Céline Bodin

Photos & textes
Céline Bodin
Céline Bodin

Avec The Line et The Confessional, Céline Bodin propose deux lectures jointes de la visualisation du corps féminin et de son rapport conflictuel aux moeurs et traditions artistiques. Ces projets suggèrent une re-évaluation de la projection constante que la femme entretient avec son apparence.

Vêtues de l’ancien habit de mariage de leur mère, les figures présentées dans The Line ressuscitent le passé l’instant d’une image afin d’à leur tour incarner le rôle archétype dicté par ce costume d’apparat.

Camouflée d’une apparente clarté, cette série de photographies défie notre perception et place sous inquisition la notion établie de pureté.

Ravivant la consolante vision de la jeune mariée, la fatalité inhérente aux mœurs et institutions passées s’y voit interrogée, embrumée du passage du temps et des générations.

Dans The Confessional, Céline Bodin met en parallèle le confinement photographique et l’espace fermé du confessionnal religieux.

C’est cet espace intime dans lequel s’inscrit le corps féminin interrogeant ici, dans sa projection et son objectification, notre capacité a définir le genre dans la transition du vêtu au dévêtu.

Ce projet propose de graver l’instant où ses sujets, anticipant leur apparence imagée, en définiront la réception envisagée. Celle-ci traduit l’hypothétique interprétation de leur attitude, dans une tentative certaine de conforter les attentes du spectateur.
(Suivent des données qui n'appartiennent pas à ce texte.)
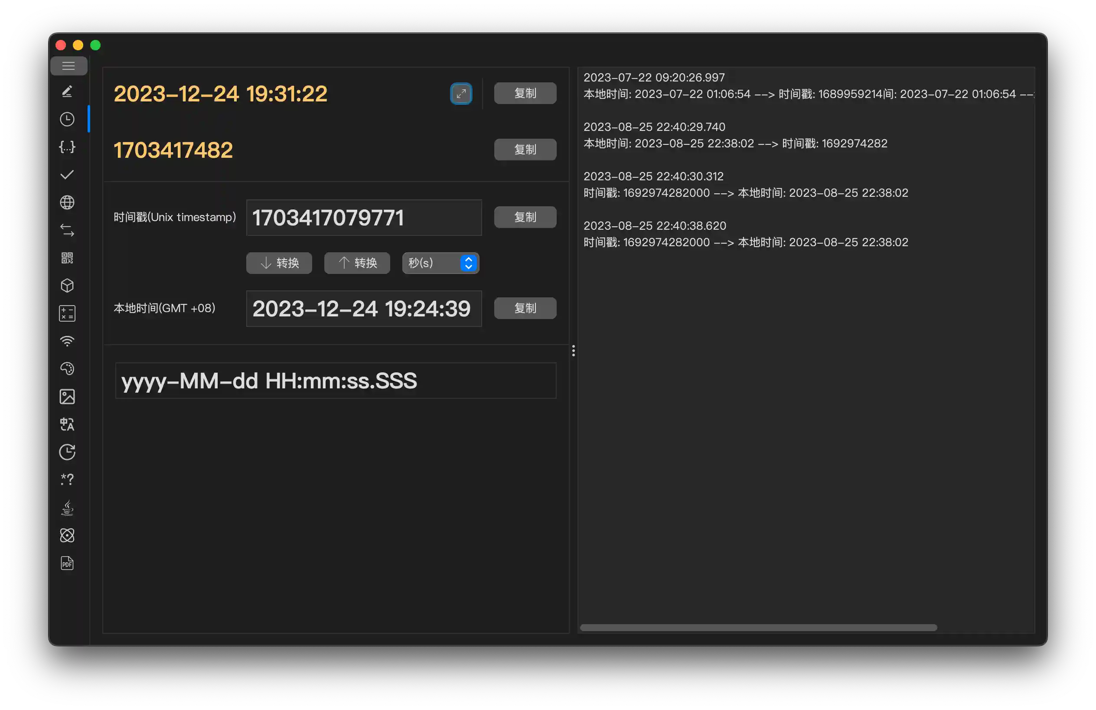Click the horizontal scrollbar in history panel
The height and width of the screenshot is (710, 1096).
pyautogui.click(x=758, y=628)
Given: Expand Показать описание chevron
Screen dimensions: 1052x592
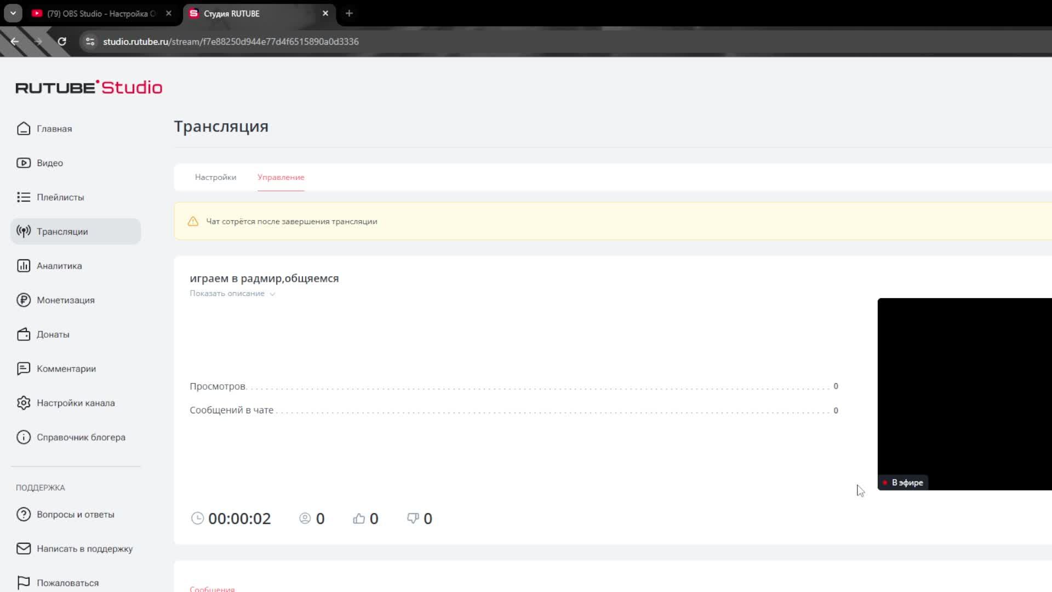Looking at the screenshot, I should [272, 294].
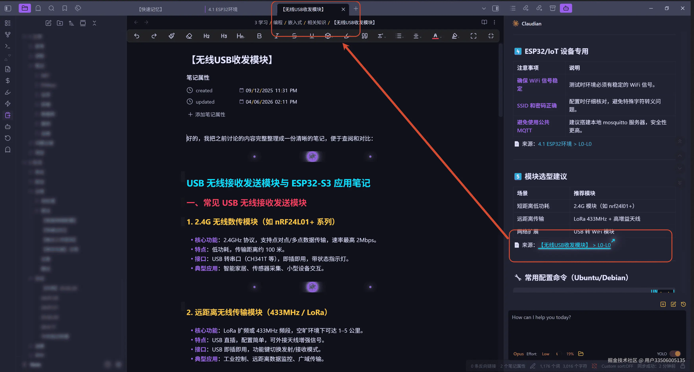Viewport: 694px width, 372px height.
Task: Switch to the 【快速记忆】 tab
Action: (151, 9)
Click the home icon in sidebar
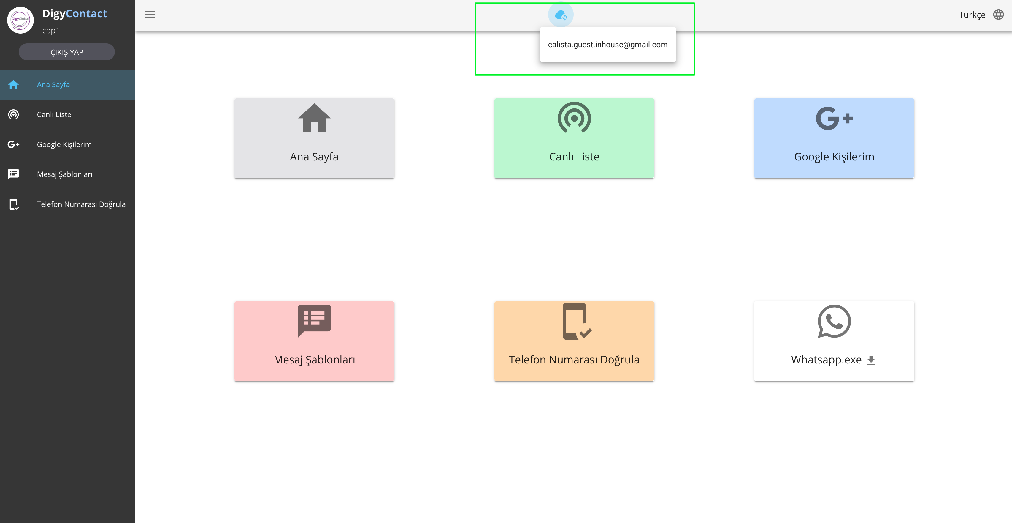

Dans le cadre de la culture occidentale et de sa tradition esthétique, le principe de représentation féminine est aux prises avec ses idéaux : entre code de beauté et droiture religieuse, ces images démontrent le poids des traditions et l’héritage inconscient de l’histoire de l’art et de la pose féminine, attestant également de la mystification du corps fragmenté, à la fois entité érotique et incarnation sacrée.

Lorsque notre corps se traduit en image fixe notre identité se morcelle. Elle n’offre plus que les pièces détachées d’un puzzle incomplet. Si nous prêtons notre image, nous n’en faisons jamais le sacrifice en son entier. Et pourtant… où ces interdictions prennent-elles racine, et où se démarquent-elles sur nos corps ? Pouvons nous réellement y déchiffrer nos retenues et la prévention d’une participation authentique?

Dans The Confessional le corps est tel un motif discontinu, touchant à une nouvelle grammaire de la présence.

Peut être n’honorera t-il jamais le dialogue engagé par la photographie. Le sujet en performance est donc ici visible et disponible en apparence uniquement, et grâce à cette simulation il nous échappe à jamais, laissant la représentation féminine en manque d’une véritable définition.